With Gerry Lenfest slapping his name on everything from plazas to ships, Lenfest Hall at the Curtis Institute of Music might seem like old news. A friend of mine had the pleasure of working at the National Arts Club of Manhattan and his story revealed some dramatic parallels, unfortunate missed opportunities, and one beautiful stained glass ceiling.
Like Lenfest Hall, the National Arts Club occupies a collection of 19th Century mansions. The club acquired the Samuel J. Tilden House on Gramercy Park South in 1906. Prior to the club's acquisition of the property it had been combined with another stately home in 1845. Inside a stained glass dome was designed by Donald MacDonald, the teacher of famed artist Louis Comfort Tiffany.
Fortunately for Manhattanites, the National Arts Club retained much of the mansion's grandeur inside in out. While two brownstones were retained as part of Lenfest Hall's facade, the first warning sign should have come when the Curtis Center contracted Venturi, Scott Brown and Associates to design the structure's extensive renovation.
For some reason this city continues to extend Robert Venturi's firm carte blanch when it leaves its mark on Philadelphia. The critiques often read like first year art history students struggling to find the beauty in a blue canvas with a red stripe across it. "Brilliant!" No, not really.
If you've read anything else I've written you know I'm not a fan of hackneyed modernism. I appreciate experimental design and many of our lesser known architects in Philadelphia like Erdy-McHenry and QB3, those who challenge convention while creating something well crafted and interesting to look at. Unfortunately many starchitects, particularly the trifecta of mediocrity - Venturi, Gehry, and Graves - have branded an identity to sell their designs the way The Jersey Shore pushes pickles.
It's not that Lenfest Hall is bad. It serves a purpose, it's scaled to the street, and it's unassuming. But so is a parking garage. Is it okay? That's exactly what it is. But as part of an institute that strives to represent the best in the art community, okay isn't okay.
While anyone who knows anything about architecture can look at Lenfest Hall and see Venturi's signature style, it's hard not to see an architecture student from 1992. If experimental design is going to erase the beautiful works of art that once occupied the site of Lenfest Hall, it needs to overwhelm and inspire the way those homes once did, inside and out.

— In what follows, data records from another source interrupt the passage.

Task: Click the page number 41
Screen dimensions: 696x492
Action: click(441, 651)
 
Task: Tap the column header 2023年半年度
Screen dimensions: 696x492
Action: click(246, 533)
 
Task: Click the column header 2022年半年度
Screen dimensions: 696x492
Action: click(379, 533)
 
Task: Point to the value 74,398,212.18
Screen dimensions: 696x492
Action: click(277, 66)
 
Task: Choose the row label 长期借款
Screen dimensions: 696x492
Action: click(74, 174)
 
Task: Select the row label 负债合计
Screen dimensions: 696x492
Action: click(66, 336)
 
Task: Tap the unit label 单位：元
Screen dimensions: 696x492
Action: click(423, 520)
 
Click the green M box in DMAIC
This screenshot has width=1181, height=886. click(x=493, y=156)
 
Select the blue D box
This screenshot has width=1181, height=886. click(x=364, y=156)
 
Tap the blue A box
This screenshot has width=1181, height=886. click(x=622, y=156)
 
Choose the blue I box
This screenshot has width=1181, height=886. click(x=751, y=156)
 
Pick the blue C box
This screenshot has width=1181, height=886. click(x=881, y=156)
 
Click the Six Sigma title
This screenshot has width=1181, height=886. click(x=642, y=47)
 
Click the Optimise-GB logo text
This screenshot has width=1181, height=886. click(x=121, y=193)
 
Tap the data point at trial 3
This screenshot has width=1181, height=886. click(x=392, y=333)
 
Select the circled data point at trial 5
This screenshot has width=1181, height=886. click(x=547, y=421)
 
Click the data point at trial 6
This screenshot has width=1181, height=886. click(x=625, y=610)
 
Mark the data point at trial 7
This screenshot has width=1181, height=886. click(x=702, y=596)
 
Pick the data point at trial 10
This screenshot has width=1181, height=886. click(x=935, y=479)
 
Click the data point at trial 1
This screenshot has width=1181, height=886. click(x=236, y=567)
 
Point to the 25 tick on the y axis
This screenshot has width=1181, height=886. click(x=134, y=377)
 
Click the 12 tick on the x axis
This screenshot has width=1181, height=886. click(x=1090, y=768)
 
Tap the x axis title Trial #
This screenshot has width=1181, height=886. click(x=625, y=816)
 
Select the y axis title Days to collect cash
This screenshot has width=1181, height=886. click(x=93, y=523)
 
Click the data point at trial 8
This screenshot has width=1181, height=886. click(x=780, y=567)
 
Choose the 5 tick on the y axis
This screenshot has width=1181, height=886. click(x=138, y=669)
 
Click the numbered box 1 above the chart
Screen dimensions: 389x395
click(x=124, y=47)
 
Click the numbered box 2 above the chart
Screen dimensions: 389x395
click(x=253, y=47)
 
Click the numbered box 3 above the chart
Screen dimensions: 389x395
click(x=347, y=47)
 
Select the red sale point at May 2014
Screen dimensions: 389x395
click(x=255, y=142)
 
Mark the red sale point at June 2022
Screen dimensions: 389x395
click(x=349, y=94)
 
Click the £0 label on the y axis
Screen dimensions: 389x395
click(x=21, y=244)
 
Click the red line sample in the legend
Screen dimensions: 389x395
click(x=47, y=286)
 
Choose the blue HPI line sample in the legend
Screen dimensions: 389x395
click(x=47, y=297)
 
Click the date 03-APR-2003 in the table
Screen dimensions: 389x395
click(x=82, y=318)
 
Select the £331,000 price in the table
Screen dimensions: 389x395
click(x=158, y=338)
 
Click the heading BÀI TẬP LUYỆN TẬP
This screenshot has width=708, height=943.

But Lenfest Hall isn't even experimental. It was dated before it was built. Its tiresome, branded design will undoubtedly find a page in the annals of academia, but architecture is the one art that is thrust on all of us, and the one opportunity for artists to inspire, even enrage, those who would never otherwise set foot in a museum.
And in this instance, Venturi, Scott Brown and Associates have proven once again that they would rather use their brand to build their portfolio than offer pedestrians something interesting.